# thinking about another toy



## islandlife (Jul 4, 2010)

like the title says, im thinking about obtaining another toy, cant decide what. choices are either a 125 2 stroke bike or a 250 4 stroke or a smaller 4wd quad (bigger than a 90 but smaller than 400). if i get a bike it will serve dual purpose, ill use it, and my girlfriend canlearn to ride it for when im on the brute. if i go for a smaller quad, it'll be for the girlfriend and my boy(8) to share. any thoughts?


----------



## Beachcruiser (Feb 27, 2010)

I have the brute and a 2001 YZ250F. I usually ride the 250F when someone else wants to go riding with me because 90% of the time they'd rather ride the quad over the bike.
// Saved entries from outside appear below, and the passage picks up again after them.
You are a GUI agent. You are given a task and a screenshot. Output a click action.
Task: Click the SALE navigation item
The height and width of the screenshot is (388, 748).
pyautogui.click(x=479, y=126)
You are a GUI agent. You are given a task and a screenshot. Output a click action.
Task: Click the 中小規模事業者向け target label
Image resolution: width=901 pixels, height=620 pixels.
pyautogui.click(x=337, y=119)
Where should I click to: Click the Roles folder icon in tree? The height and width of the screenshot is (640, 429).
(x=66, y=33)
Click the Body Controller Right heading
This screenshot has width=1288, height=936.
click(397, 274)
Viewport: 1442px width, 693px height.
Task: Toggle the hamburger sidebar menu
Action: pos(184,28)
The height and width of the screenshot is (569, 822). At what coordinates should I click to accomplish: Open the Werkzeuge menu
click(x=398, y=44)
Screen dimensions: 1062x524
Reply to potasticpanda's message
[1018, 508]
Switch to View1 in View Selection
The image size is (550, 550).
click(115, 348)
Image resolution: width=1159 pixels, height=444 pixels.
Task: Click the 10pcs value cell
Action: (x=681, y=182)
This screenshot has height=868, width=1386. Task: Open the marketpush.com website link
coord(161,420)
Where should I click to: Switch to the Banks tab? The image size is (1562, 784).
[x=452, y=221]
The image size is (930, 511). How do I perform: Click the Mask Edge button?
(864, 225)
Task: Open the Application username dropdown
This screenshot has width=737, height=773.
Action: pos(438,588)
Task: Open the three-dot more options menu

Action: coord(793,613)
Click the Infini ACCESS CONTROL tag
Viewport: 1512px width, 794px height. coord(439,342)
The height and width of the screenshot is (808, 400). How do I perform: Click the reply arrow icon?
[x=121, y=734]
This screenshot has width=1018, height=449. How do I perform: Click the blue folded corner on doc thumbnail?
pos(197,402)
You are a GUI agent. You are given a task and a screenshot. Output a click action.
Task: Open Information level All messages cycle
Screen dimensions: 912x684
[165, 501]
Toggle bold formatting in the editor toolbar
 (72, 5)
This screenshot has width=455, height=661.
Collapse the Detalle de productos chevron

You could pick up a rather clean 250F for around $1200 but at the same time you could find a decent quad for around the same price. I have a solution, buy Polaris' Scrambler for $1500.....win win for both of you guys. :bigok:


----------



## islandlife (Jul 4, 2010)

im in canada man, no good quads for 1500 haha. im thinking 2000-2500 which should buy a decent 2000-2004 bike or an older quad (90's). how are those scramblers? i've never seen one in action, they are 2 strokes arent they?


----------



## byrd (Jul 14, 2009)

an old honda 300 makes a great bike


----------



## BleednGreen68 (Apr 19, 2010)

I'd go 250 4 stroker. 125 2 strokes are just so unpredictable to ride sometimes and if you putt around on ANY 2 stroke, keep extra plugs around if thats all you do. 2 strokes are ALOT easier to rebuild though. 4 stroke power is unbeatable and more user friendly. If you go the quad route I'd go for a 360 prairie 4x4, 300 or 400 prairie 4x4. They are all turds so cant get into much trouble with them and are pretty much bullet proof. Plus you can find the 300's and 400's rather cheap sometimes. I'd rather get the 360 since its selectable 4x4.


----------



## BleednGreen68 (Apr 19, 2010)

I forgot also you could get an old 300 or 400 bayou 4x4. Those would even be cheaper and are just as tough. But you do have to shift them compared to the prairies.


----------



## islandlife (Jul 4, 2010)

i love shifting stuff, wish my brute was a 5 speed! not to worried about it being auto, if i got the bike route, its manual anyways. so far im leaning towards a yz125 or a honda 230-250 four stroke. unless a good deal on a small quad pops up. its really hard to find smaller but good quads for sale around here.


----------



## 1BADPrarrie (Oct 15, 2010)

I would go for the smaller quad personally just for your wife/sons sake then they could ride with you more. I also would suggest trying to pick a 360.


----------



## islandlife (Jul 4, 2010)

well, i finally picked something up. wasnt looking hard at all, but this one pretty well fell into my lap. 500 bucks got me a 96/7 honda cr125. completely stock, pretty well used, but starts first or second kick and rides nice. everything works and has good power. came with a 99 parts bike too. gonna go re-learn to ride a bike tomorrow.


----------



## Polaris425 (Dec 16, 2004)

Nice find!'


----------